Keep working with manual settings until the process becomes automatic for your hands and brain.

It might feel easy to stick to auto settings. Over time you’ll master the control and create candid photographs with a quality that auto settings just can’t produce.

candid street photo of a group of children drumming outdoors
Quickly shifting clouds meant I had to repeatedly change my settings while I tried to capture the scene in front of me. ©Heather Milne

10. Increase Your ISO And Embrace The Grain

It took me a long time to acquiesce and increase my ISO for street photography. I was such a stickler for ISO100 and was reluctant to change it regardless of the light conditions.

The result was a number of dull street photographs made under shop awnings and on cloudy days, which required additional post-production. Technological advances mean that you can increase the ISO setting without compromising the quality of the photographs.

When I tweaked the ISO to between 200 and 400, a new world of candid street photography opened up. I was able to better capture candid facial expressions and keep the shutter speed fast to ensure sharp photographs.

I also like the slight grain that the higher ISO produces in street photography. I avoid increasing it beyond ISO 640.

candid street photo of a group of journalists and news reporters speaking outdoors
The light was fading as media from around the world reported on a terrorism attack in my city. I pushed up my ISO to keep the shutter speed fast so the images were sharp. ©Heather Milne

11. Be the Tourist

Still nervous about taking candid street photographs? Telling yourself you’re a tourist from out of town is a great way to give yourself permission and confidence to make street photographs.

It’s also a useful technique to observe your environment and the people with a fresh approach.

12. Tell the Story

A powerful tool when making candid street portraits is to have a clear narrative in your head. This takes practice because often the moments are fleeting. Learn about what is happening around you.
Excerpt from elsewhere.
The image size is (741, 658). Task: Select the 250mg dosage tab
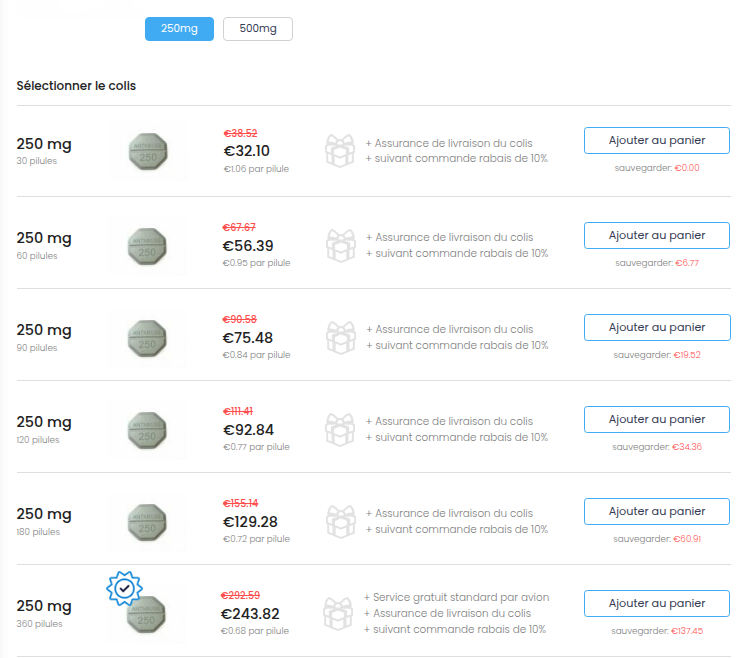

What are you observing and sensing? What can you smell? What are people saying or singing? If you understand the story, you’ll become an expert at recognizing decisive candid moments.

This helps you communicate what you’re experiencing with the viewer of the photograph. It’s also useful if you’re putting together a series of photographs.

Candid street photography plays an important role in storytelling, photojournalism, and documentary photography. The responsibility to get it right is significant.

candid street photo of two women comforting each other by a memorial
©Heather Milne


Candid street photography is perfect if you want to create an original photograph that tells a story and can’t be replicated.

You’ll avoid complications of artificial lighting, fancy lenses, or self-conscious models, and you’ll experience the freedom of movement and diverse themes and subject matter.

Take on the challenge and learn how to use your camera to share stories and history with candid street photography.